I said that the housing market would fall, but it didn’t crash until a few years later in 2007. I think we have to prepare for this in advance rather than waiting for four years time and saying we should have done something. I can guarantee that is going to happen, I guarantee that if we don’t do something about it now we are going to wake up on the centenary of the 1916 Rising and have mass mortgage default on tracker mortgages.

Worried conversations

The anxiety of the people is what is being discussed around the kitchen table at night, not about whether Facebook is going to set up its headquarters here. People are talking about how much they have and what they are going to do to get by. Years ago, my father lost his job in the late 70s, around the same age that my own son is now. I remember listening at the top of the stairs, when my parents thought I was in bed, to my parents having really worried conversations about money and what they were going to do next and where he was going to find another job. That has had a lasting impact on me. Can you imagine how many of those exact same conversations are taking place every night around Ireland?

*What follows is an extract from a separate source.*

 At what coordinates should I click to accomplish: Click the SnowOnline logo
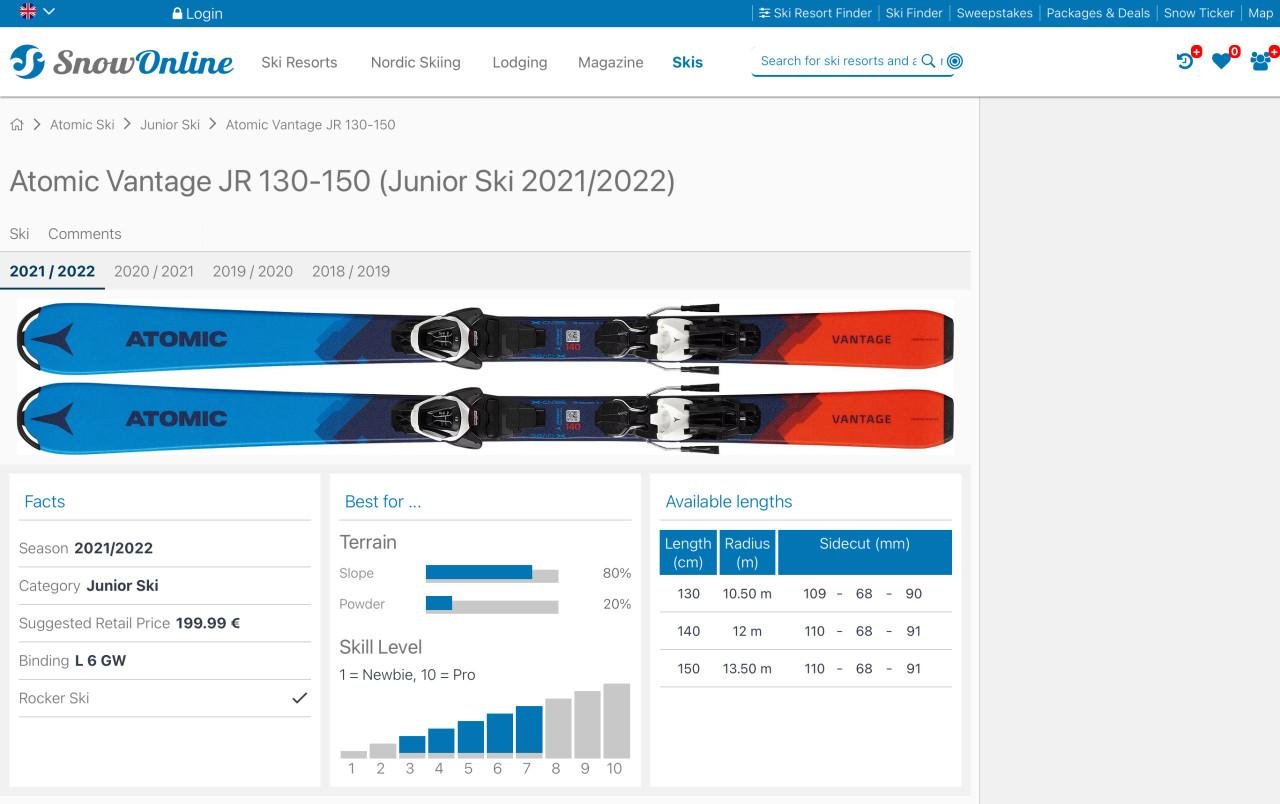click(x=120, y=61)
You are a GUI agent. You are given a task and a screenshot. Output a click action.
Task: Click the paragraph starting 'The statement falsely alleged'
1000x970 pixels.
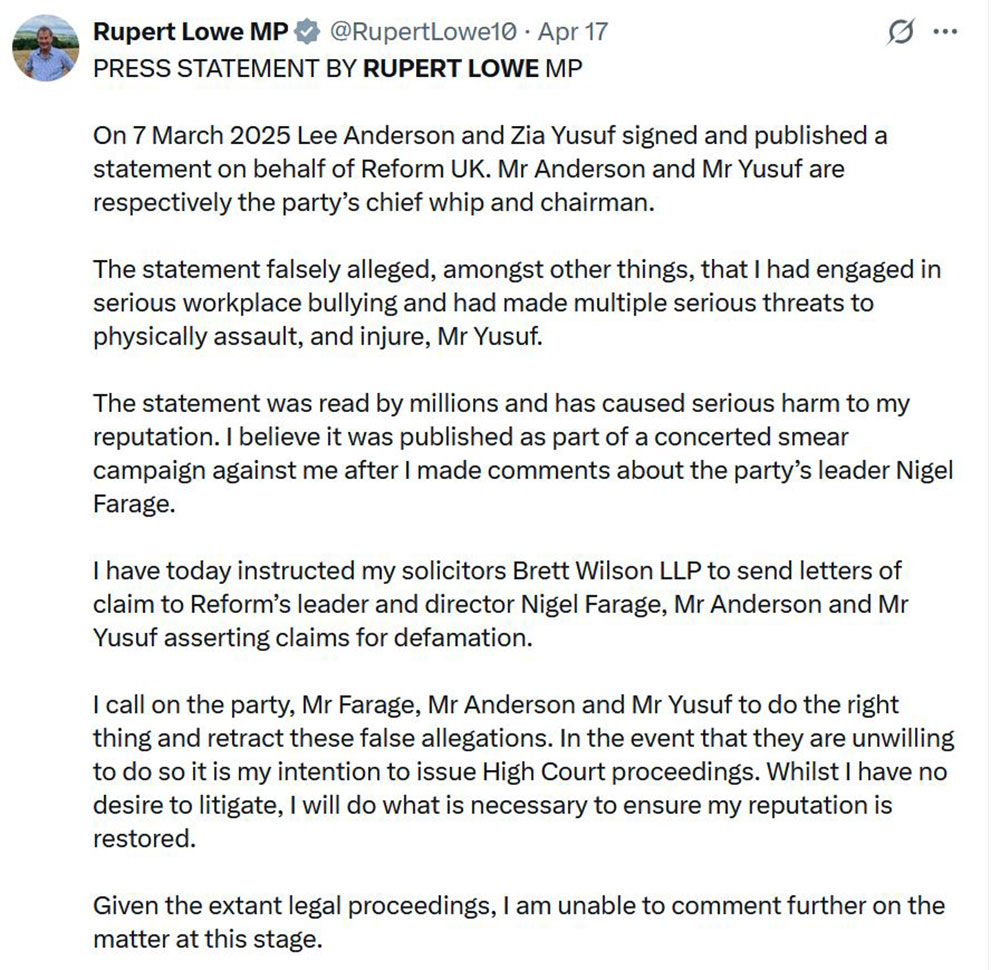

Hope is what we need. It is really what binds us all together.  The character of Olivia is an amalgamation of people I have met and her story ends up being a hopeful one.  It is a risk to write a book that is half economics and half fiction, but I think it is an uplifting story. Her child is born and life goes on. It is only money at the end of the day – unusual to have an economist say that, but it is only money.

David McWilliams is an economist, broadcaster and bestselling author. David’s new book, The Good Room, is out now.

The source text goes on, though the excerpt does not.